= DATA FOR PROCESSING =
== Segment start ==

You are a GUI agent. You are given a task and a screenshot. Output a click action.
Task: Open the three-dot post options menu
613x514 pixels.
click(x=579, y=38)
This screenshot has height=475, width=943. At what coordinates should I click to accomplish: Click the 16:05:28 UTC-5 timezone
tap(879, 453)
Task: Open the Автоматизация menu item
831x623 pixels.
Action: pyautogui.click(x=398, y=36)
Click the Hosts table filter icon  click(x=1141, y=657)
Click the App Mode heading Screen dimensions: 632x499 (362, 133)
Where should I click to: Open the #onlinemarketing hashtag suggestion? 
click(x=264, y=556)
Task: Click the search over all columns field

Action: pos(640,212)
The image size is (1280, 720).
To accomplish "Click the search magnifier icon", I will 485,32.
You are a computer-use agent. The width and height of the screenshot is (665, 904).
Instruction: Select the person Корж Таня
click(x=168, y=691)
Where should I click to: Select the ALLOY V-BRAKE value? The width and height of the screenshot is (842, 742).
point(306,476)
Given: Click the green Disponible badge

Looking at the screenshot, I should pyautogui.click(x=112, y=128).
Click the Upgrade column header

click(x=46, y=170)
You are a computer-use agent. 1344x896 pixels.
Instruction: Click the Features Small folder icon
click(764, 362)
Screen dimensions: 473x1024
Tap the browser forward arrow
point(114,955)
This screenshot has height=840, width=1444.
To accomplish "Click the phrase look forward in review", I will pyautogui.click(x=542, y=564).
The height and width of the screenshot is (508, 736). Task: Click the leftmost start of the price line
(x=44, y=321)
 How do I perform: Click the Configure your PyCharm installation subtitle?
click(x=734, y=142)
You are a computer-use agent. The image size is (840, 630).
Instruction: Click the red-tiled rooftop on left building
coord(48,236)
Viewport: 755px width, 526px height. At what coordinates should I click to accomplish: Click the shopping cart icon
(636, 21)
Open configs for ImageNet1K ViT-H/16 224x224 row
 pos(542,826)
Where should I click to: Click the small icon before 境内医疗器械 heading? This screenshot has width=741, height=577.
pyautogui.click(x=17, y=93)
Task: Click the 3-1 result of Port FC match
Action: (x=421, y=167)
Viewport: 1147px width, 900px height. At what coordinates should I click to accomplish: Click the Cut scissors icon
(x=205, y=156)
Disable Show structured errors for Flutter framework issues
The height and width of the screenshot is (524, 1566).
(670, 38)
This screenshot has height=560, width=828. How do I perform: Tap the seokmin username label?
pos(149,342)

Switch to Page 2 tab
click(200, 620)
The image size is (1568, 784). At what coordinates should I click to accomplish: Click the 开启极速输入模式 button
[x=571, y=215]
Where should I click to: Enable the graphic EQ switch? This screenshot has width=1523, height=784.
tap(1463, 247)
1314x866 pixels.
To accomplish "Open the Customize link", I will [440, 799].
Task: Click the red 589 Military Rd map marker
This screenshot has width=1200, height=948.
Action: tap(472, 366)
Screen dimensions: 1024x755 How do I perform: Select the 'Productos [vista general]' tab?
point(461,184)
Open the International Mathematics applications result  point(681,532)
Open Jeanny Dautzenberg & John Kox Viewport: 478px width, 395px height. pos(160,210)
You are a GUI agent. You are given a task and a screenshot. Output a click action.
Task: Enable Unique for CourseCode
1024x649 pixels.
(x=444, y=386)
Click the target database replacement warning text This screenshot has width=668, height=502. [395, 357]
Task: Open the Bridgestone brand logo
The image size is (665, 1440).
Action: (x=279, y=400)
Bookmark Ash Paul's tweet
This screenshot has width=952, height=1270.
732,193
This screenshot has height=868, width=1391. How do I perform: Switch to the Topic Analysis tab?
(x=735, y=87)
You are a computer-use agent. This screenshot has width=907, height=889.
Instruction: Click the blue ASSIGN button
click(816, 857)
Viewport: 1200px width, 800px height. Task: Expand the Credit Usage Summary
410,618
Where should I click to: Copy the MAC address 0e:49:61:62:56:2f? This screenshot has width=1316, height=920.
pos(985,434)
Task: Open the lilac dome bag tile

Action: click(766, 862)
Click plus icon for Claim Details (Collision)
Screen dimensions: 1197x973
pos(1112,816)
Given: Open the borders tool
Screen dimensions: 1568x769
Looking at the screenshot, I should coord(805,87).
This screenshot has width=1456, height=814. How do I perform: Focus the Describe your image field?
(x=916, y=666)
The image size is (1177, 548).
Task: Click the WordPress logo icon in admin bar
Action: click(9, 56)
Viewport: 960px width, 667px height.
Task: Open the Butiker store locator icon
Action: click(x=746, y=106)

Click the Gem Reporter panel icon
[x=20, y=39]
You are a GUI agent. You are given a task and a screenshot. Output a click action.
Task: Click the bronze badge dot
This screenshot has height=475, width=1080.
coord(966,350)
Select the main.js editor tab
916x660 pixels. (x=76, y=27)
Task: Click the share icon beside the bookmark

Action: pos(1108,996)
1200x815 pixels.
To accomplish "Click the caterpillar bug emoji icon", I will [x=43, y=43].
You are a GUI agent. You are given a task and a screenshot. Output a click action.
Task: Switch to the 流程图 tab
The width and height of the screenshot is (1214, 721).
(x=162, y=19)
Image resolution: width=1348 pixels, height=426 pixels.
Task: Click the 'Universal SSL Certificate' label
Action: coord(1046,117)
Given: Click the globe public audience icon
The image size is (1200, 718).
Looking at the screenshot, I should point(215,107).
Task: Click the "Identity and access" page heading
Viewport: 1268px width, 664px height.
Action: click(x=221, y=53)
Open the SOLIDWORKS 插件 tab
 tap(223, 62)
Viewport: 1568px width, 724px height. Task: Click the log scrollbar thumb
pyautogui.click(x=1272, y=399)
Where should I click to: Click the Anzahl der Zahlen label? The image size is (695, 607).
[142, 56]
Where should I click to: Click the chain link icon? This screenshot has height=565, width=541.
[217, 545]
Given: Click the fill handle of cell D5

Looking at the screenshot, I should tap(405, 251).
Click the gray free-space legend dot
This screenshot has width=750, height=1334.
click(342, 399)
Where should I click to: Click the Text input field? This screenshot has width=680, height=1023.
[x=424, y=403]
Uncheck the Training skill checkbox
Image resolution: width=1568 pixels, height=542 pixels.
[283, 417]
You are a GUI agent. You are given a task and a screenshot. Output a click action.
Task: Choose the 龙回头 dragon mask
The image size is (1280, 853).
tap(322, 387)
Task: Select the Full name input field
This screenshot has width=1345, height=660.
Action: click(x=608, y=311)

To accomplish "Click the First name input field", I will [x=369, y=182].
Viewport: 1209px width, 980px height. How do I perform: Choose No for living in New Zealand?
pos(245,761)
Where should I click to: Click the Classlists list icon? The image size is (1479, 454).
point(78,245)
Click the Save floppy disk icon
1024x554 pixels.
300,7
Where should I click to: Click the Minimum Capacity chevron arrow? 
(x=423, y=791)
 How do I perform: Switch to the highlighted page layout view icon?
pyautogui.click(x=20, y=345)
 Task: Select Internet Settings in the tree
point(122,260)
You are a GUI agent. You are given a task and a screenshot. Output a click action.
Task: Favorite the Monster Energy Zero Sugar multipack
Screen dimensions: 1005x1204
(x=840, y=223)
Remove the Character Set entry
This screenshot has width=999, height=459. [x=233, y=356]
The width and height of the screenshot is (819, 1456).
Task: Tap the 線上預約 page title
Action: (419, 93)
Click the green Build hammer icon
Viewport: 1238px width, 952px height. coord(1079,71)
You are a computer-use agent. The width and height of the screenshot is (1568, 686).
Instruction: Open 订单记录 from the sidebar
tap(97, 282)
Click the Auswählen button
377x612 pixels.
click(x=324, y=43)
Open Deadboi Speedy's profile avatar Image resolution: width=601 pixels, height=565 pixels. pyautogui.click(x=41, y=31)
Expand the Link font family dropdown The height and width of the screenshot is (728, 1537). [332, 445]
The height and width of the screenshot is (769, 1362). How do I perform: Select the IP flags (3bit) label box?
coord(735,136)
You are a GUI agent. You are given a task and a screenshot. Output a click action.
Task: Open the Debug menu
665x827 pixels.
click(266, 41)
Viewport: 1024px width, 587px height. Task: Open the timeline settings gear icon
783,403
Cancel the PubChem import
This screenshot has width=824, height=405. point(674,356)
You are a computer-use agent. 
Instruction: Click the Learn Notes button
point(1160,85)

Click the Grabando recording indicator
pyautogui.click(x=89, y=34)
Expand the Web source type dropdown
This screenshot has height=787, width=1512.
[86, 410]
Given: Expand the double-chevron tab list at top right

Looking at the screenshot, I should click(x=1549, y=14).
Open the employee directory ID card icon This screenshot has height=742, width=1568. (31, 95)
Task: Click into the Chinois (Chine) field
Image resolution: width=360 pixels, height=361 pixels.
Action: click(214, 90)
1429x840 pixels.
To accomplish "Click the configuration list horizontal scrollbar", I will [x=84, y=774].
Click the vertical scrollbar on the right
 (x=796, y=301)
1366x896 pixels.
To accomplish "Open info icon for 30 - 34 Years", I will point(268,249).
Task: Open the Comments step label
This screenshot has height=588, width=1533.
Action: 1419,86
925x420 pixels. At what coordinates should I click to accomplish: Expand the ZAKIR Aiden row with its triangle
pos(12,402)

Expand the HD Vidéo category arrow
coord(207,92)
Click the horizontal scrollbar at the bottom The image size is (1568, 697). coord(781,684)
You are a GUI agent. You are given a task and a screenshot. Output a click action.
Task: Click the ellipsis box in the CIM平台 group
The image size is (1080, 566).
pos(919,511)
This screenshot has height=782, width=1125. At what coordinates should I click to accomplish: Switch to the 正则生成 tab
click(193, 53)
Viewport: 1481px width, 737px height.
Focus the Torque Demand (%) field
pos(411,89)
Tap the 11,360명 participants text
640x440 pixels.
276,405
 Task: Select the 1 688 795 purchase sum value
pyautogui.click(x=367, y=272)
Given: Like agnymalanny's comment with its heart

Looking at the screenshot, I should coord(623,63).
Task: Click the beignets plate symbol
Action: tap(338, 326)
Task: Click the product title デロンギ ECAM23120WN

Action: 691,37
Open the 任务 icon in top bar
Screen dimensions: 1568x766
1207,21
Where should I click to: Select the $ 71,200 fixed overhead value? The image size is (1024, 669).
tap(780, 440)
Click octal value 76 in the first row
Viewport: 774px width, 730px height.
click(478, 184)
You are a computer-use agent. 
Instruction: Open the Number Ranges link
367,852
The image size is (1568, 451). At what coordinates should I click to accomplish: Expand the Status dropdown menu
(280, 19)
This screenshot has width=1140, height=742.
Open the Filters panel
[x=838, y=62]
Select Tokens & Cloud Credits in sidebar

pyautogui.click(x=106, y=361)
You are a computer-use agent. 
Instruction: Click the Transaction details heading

== Segment end ==

Filter the material above down to the lines that hold the word "computer".

You are a computer-use agent. The width and height of the screenshot is (665, 904).
You are a computer-use agent. 1344x896 pixels.
You are a computer-use agent. The image size is (840, 630).
You are a computer-use agent. This screenshot has width=907, height=889.
You are a computer-use agent. The width and height of the screenshot is (1568, 686).
You are a computer-use agent. 
You are a computer-use agent. 
You are a computer-use agent. 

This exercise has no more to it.